O TAF, depois de identificar que as questões essenciais a serem decididas eram as de “saber se o representante comum do Agrupamento vencedor se encontrava bem designado para o efeito, se podia outorgar uma procuração a si próprio e se os documentos assinados apenas pelo mesmo vinculam ou não o Agrupamento”, analisou cada uma delas e tendo concluído pela sua improcedência absolveu a Ré dos pedidos.

E o TCA Norte, para onde a Autora apelou, negou provimento ao recurso com base nas seguintes considerações:
No tocante ao alegado erro de julgamento da M.F.:
“- a decisão proferida pelo TAF do Porto, apesar de conter os apontados lapsos de escrita e de transcrição, não padece de erro de julgamento;
- tais lapsos, ao contrário do invocado, não influenciam nem alteram as conclusões a que o Tribunal a quo chegou, nem a aplicação do direito determinante do mérito da causa e, por isso, o sentido da sentença impugnada e o resultado da acção.”

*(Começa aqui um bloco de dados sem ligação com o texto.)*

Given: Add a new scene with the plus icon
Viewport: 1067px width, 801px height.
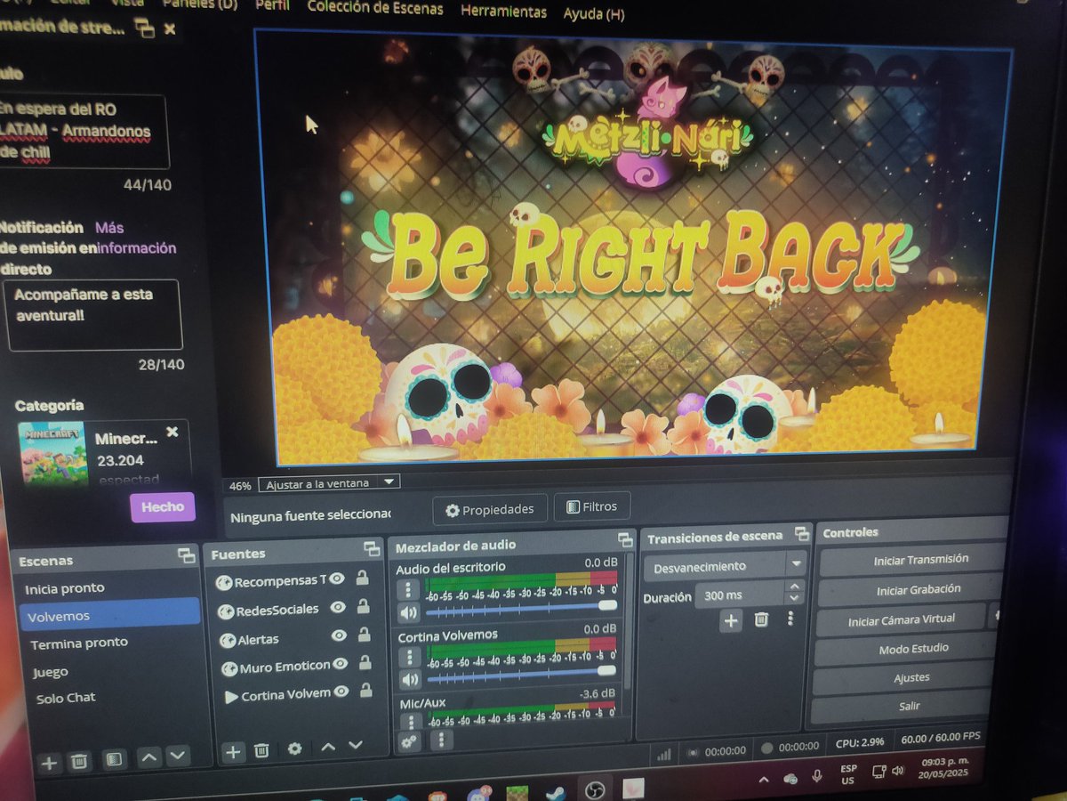Looking at the screenshot, I should [48, 763].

Do erro de julgamento de direito
“Alega a Recorrente que a acta n° 146 do Conselho de Administração da B…… não delegou no Senhor D…….. poderes específicos para que o mesmo pudesse ser representante comum do Agrupamento adjudicatário.
Não secundamos esta leitura.
.....
Da acta n° 146° do Conselho de Administração da B……, resulta que são conferidos ao Senhor D……. …….. poderes para assinar todos os documentos que integram as propostas, praticando tudo o que seja necessário à participação da sociedade em procedimentos públicos de contratação; em nenhum dos instrumentos de mandato emitidos pela B……. .... se estipula qualquer limitação à forma de participação da sociedade, ou seja, não se limitam os poderes de representação da sociedade em procedimentos de contratação pública. Os referidos instrumentos de mandato contêm uma redação que permite ao Administrador D…….. …….. vincular a entidade que representa no âmbito do concurso público sub iudice praticando tudo o que se afigure necessário à participação da mesma, inferindo-se.... que o pode fazer de forma isolada ou em Agrupamento com qualquer outra entidade (no caso em apreço, com a C……..).
Acresce que, da análise da Procuração outorgada pela B........ a favor do Senhor D……… ……… - e que o Tribunal a quo considerou como sendo perfeitamente válida - resultam, também, plenos poderes de representação da sociedade com vista a assegurar a sua participação em procedimentos de contratação pública.
.....
Foi munido desses poderes que o Senhor D…….. …….. apresentou, com os documentos da proposta, uma Declaração outorgada em conjunto com o administrador da C……. - o Senhor E……… - através da qual declararam nomear como representante comum do Agrupamento constituído pelas referidas sociedades o Senhor D…….. ……...
.....
Assim, da análise da documentação junta com a proposta pelo Agrupamento adjudicatário resulta, de forma clara e inequívoca, a vontade das sociedades que integram o referido Agrupamento, reflectida nos instrumentos de mandato por si apresentados, serem representadas, ambas, pelo representante comum, o Senhor D………….
......
Mas, mesmo que se considerasse que a B......... não conferiu poderes ao Senhor D…………. para ser representante comum, não existindo, nessa hipótese, um representante comum do Agrupamento, ainda assim se teria de concluir que a proposta vencedora foi validamente subscrita pelo(s) representante(s) das entidades que compõem o referido Agrupamento.
.......
Assim, repete-se, mesmo que se entendesse que não foi validamente designado o representante comum do Agrupamento, certo é que ambas as sociedades agrupadas se encontram válida e regularmente representadas no concurso pelo Senhor D…………., estando, por isso, cumpridos os requisitos previstos nos n°s 4 e 5 do artigo 57° do CCP, bem como nos n°s 3 e 4 do artigo 11° do Programa do Concurso.”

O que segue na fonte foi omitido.